Seriously, what's so great about centrism? All it means is operating, often without much principle, in that nebulous region between the two parties and working to split the difference -- seemingly without much regard for the merits of either side. And centrists are only taken seriously because there's been such a backlash against partisanship, as if standing up for what you believe in (good partisanship) is somehow deeply wrong and counter-productive, as if partisanship only means putting party before all else (bad partisanship). Sure, as we see now, centrists are the key swing votes in the Senate, and so their votes matter -- they get things done, or they enable things to get done, by offering a third alternative.

But what was the rationale here?
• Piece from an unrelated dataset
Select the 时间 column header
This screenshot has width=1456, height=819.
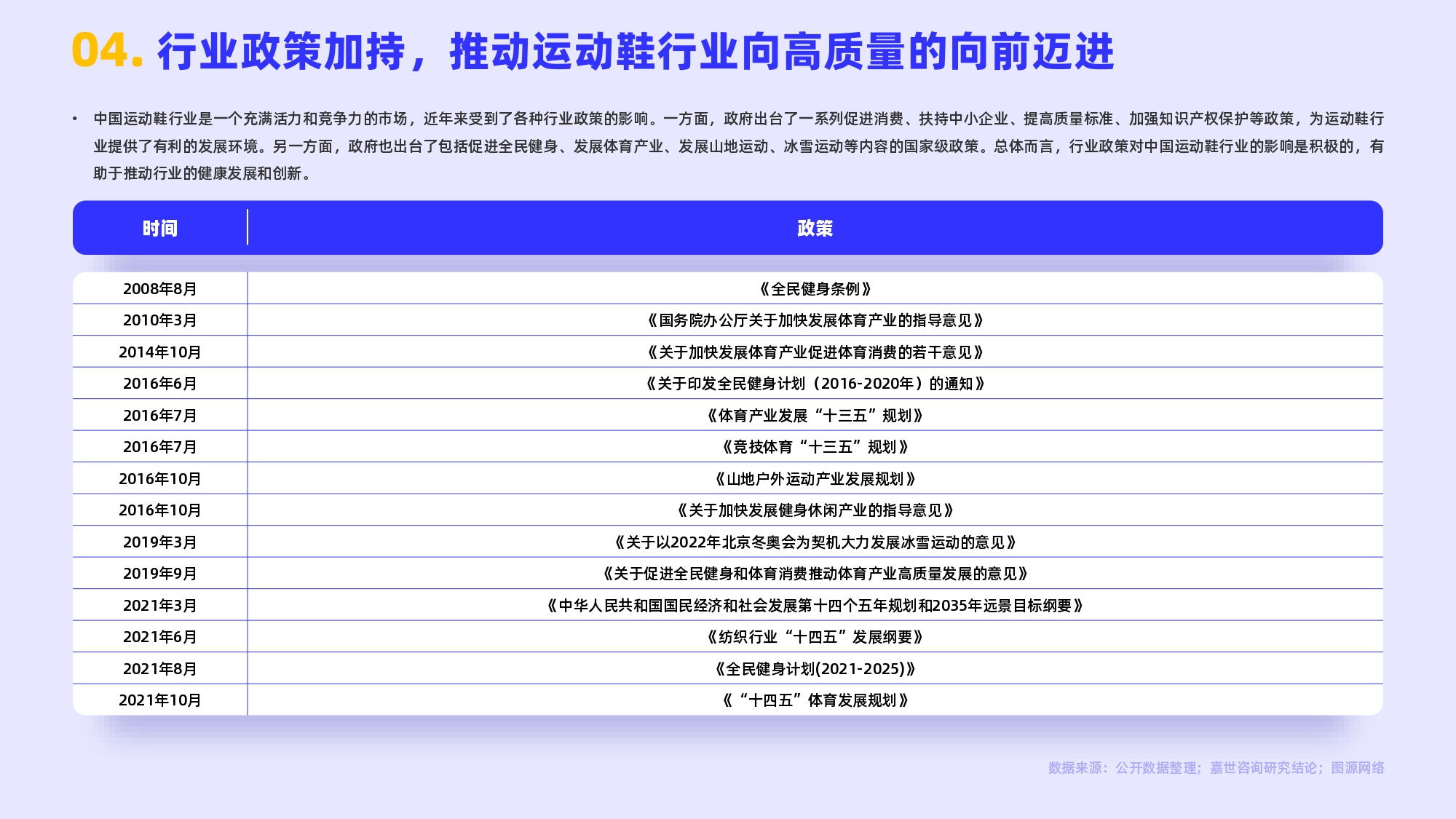[160, 229]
Apparently, just to reduce the size of the economic stimulus package enough to appease a few Republicans -- or, really, to appease themselves, because it's not like the Republicans, those who aren't members of the centrist gang, are behind it now. Yes, their contribution was productive, perhaps, but what exactly did it accomplish? A package that was too small already got smaller and what was cut out was essential -- essential to the states, essential to some of the people who most need the help.
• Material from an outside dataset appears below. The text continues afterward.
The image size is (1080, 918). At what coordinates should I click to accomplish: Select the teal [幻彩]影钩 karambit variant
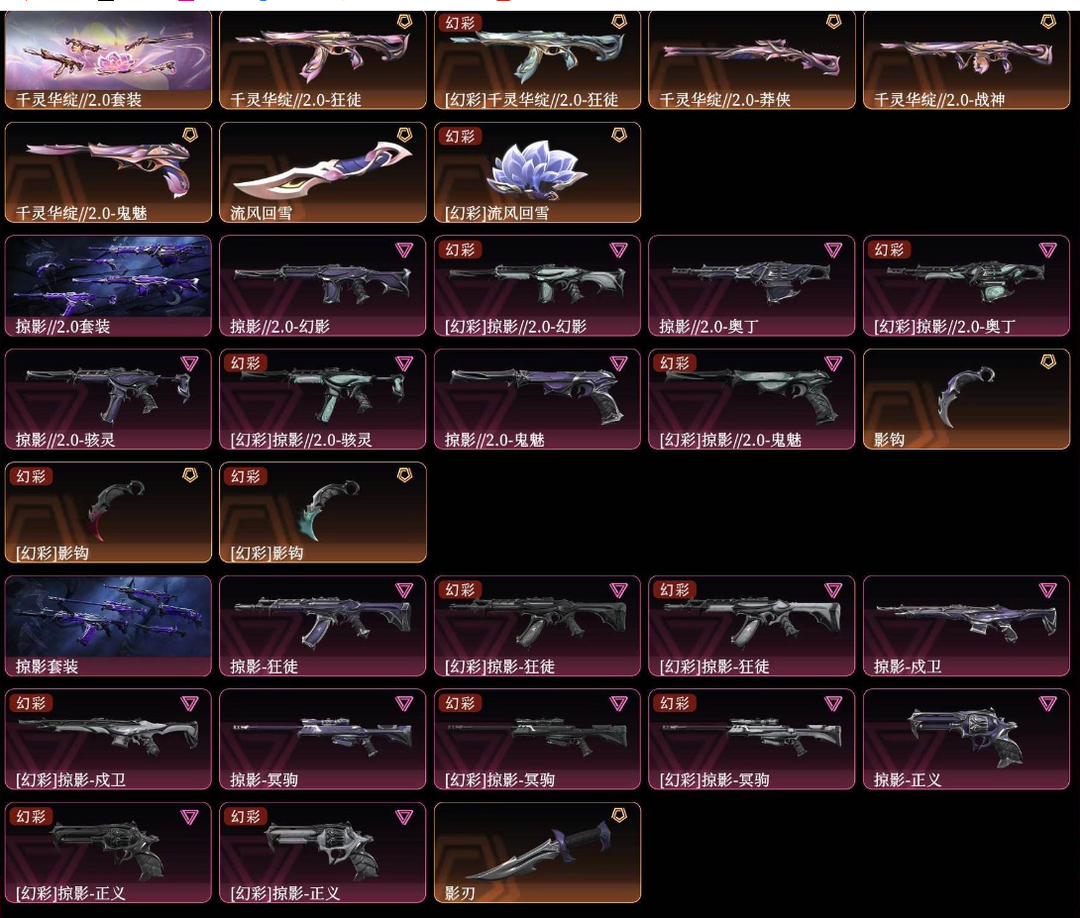tap(323, 513)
There's a lot of blame to go around, but Obama deserves some of it for pushing post-partisanship at a time when what is needed is decisive action. To be fair -- and I've defended Obama on this -- there was certainly something to be said for reaching across the aisle and seeking Republican input and support. If nothing else, a bill with strong Republican support would have looked better. But it has been clear for some time that the Republicans have little to no interest in working with Obama and the Democrats, that they're hiding behind their extremist ideology, and that they're playing this for partisan political purposes (see today's WaPo for more on this). I suspect that Obama knew all along that post-partisanship was a non-starter, but he may have underestimated the extent of Republican unity and opposition -- and, to his credit, he has been fighting back, with strong support in the polls.

In the meantime, though, the centrists continue to wield their inordinate power, cheered along by the media, which love to denounce partisanship even as they magnify it and profit from it. They may be posers who likely wouldn't vote against a larger package, but they have enough clout to hold the bill hostage. And that's hardly what America needs at this moment of crisis.